The personal hurricanes have also exposed some deep foundations in my own life and in the lives of those around me. My friend with cancer is not someone whose good qualities are buried beneath the surface -- he is a quality person who inspires love from those around him. But the ordinary layers of complaints and reluctance and the tolerance for half-living that we as humans all experience have been, at least temporarily, stripped away from him revealing a person of deep and shining faith, courage, celebration and love. And for us, his community, it has stripped away our normal inattention to reveal love and encouragement and support for him and his family. The financial hurricane in my own life and in the lives of my friends have not broken our wills -- if anything I see more self-expression and determination and positive action than I've ever seen before. We are tougher and more creative than our circumstances would appear, and we will not only survive but we will see our dreams realized.
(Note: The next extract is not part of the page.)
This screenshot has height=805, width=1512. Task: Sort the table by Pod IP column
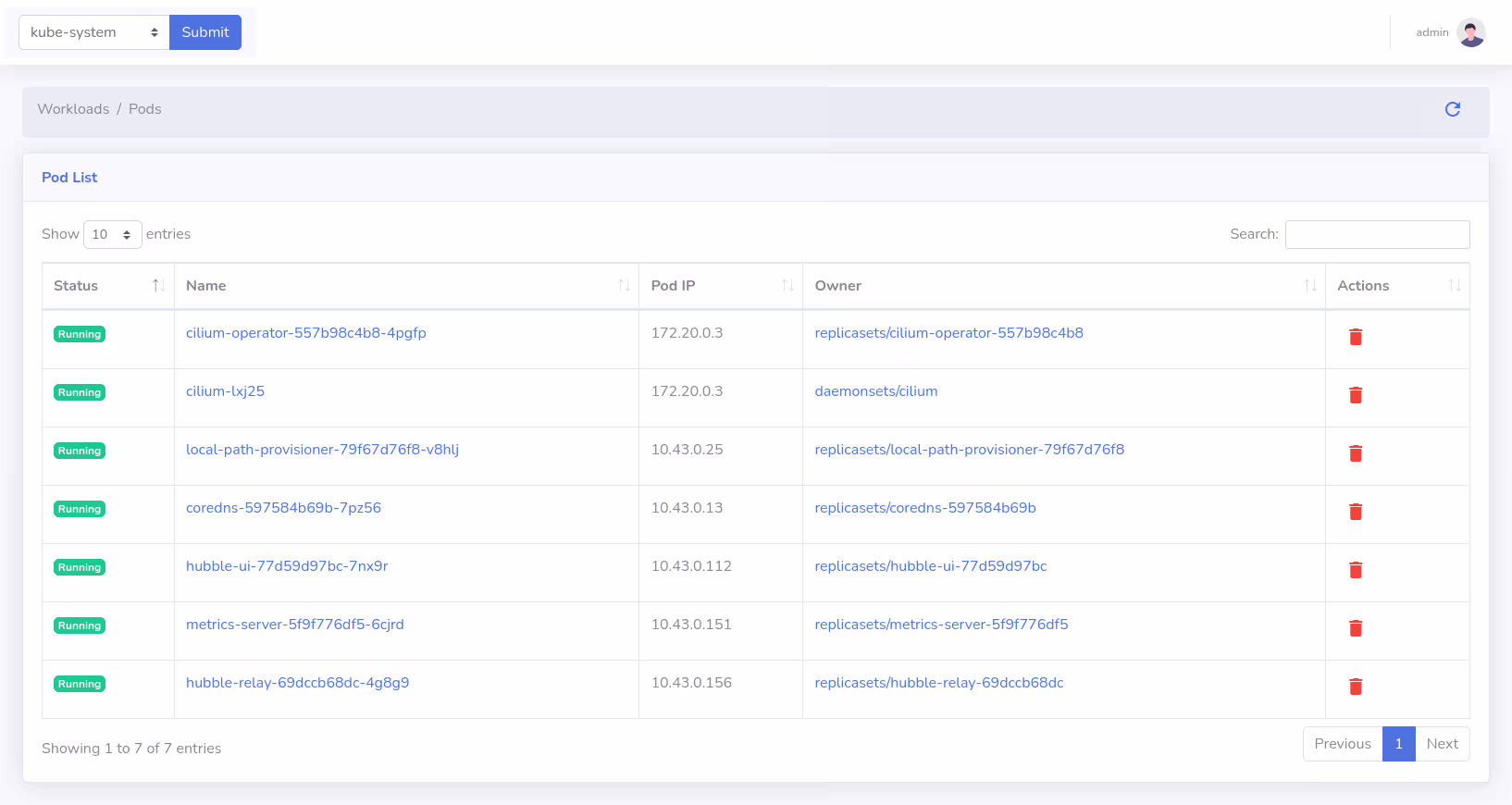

As much as we would like to forget it, it's always hurricane season. "Normal life" doesn't really exist. Helen Keller said "Security is mostly a superstition. It does not exist in nature... Life is either a daring adventure, or it is nothing." Hurricanes bring destruction, but they also bring opportunity. Hurricane Katrina opened up a massive opportunity for Americans to come to grips with what was exposed about our country. The personal storms in the lives of my circle of friends have opened up a chance for change, for action, for choosing life and a dream, for celebration.
I would wager that at some level there is a hurricane currently landing in your country, your state, your city, your neighborhood, your home, your work, your church, your life. The peril is real, the stakes are high, the cameras are rolling and people are watching, hoping for someone to bring light into a dark situation. What will the storm reveal about you if you let it, and how will you respond to the opportunities it brings?